Deisy, por siempre alfabetizadora

Deisy, por siempre alfabetizadora

A Deisy Erice Portillo casi nunca le alcanza el tiempo. Sus días son tan activos que parece que apenas comienza a vivir. En las mañanas realiza ejercicios físicos en un parque cercano junto a ancianos del Círculo de Abuelos y asiste a la Cátedra del Adulto Mayor. En las tardes regresa a casa y no se está quieta en un mismo lugar porque siempre tiene alguna tarea pendiente.

Solo cuando llega diciembre, la matancera de 75 años de edad rompe su rutina unos instantes. Ella saca una pequeña caja donde guarda fotos, hojas llenas de apuntes y medallas. Luego sentada en una de las butacas de la sala, vuelve a aquellos años de su juventud, mientras comienza a desempolvar recuerdos.

Los dedos rozan despacio una de las imágenes en blanco y negro. La muchacha aparece sonriente. Acaba de cumplir 15 años, por eso el uniforme de brigadista le queda un poco grande, a pesar de los intentos para ajustarlo a su medida. Lleva el farol y las cartillas de alfabetización en cada mano.

Deisy, por siempre alfabetizadora
La matancera Deisy Erice Portillo recuerda sus tiempos como brigadista con mucho orgullo.

MUCHACHA IRREVERENTE

En Cuba predominaba el analfabetismo.

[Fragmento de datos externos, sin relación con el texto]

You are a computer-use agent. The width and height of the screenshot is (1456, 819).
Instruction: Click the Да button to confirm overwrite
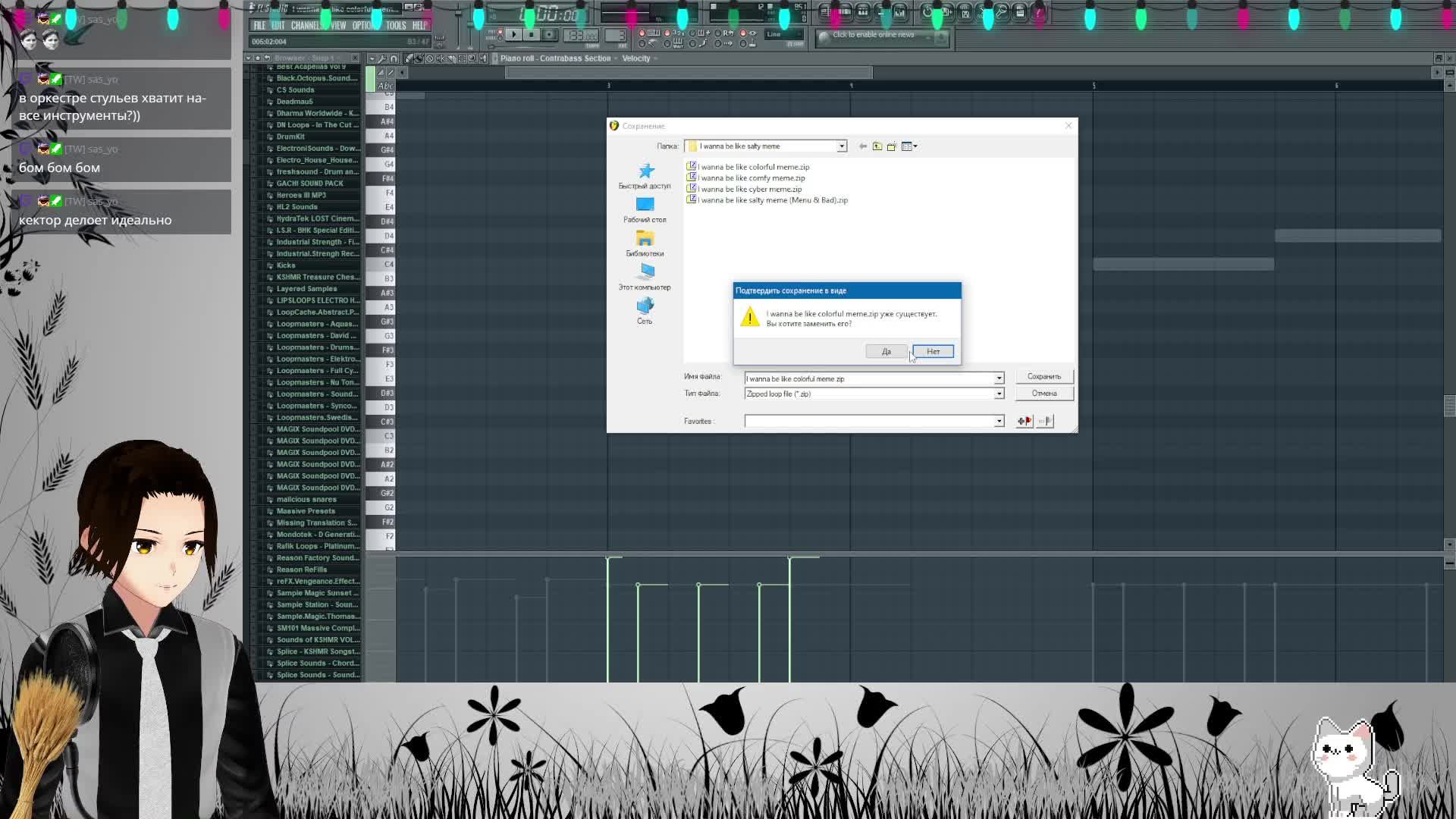tap(886, 352)
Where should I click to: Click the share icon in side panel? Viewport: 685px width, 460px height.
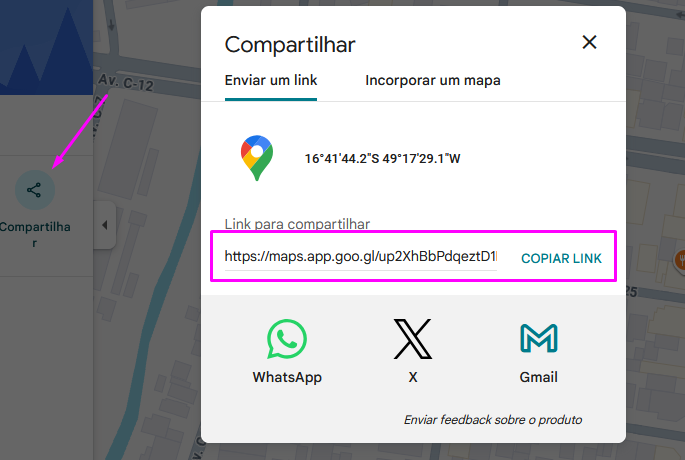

Fidel Castro decidió formar a maestros voluntarios con el fin de erradicar este problema social en los lugares más intrincados. A raíz del asesinato del joven matancero Conrado Benítez en el Escambray surgieron las brigadas de alfabetizadores con su nombre.

Deisy se sentía en condiciones de enseñar y quería continuar lo que aquel muchacho no pudo. La señorita que apenas comenzaba a salir sola al parque de La Libertad, habló con sus padres y les pidió algo casi imposible de conceder a “la niña de la casa” en esa época.

“En lugar de suplicar, más bien exigí que firmaran la planilla, y me dijeron que no. Respondí que igual me iba sin autorización. Ellos eran milicianos, conocían el peligro, y temían que me sucediera algo. Luego supieron que una amiga de la familia trabajaría como coordinadora, entonces accedieron. 

“Fuimos hasta el campamento de Varadero. Allí nos dieron las orientaciones y una mochila con todo lo necesario. Aunque deseaba ir para Oriente, me ubicaron en Pinar del Río, pues la coordinadora se dirigía a ese territorio y dio su palabra de mantenerse cerca. Viajamos hasta Guanajay. Me puse sentimental, empecé a extrañar. Pero enseguida pensé en los motivos de la decisión y tenía que buscar las fuerzas”.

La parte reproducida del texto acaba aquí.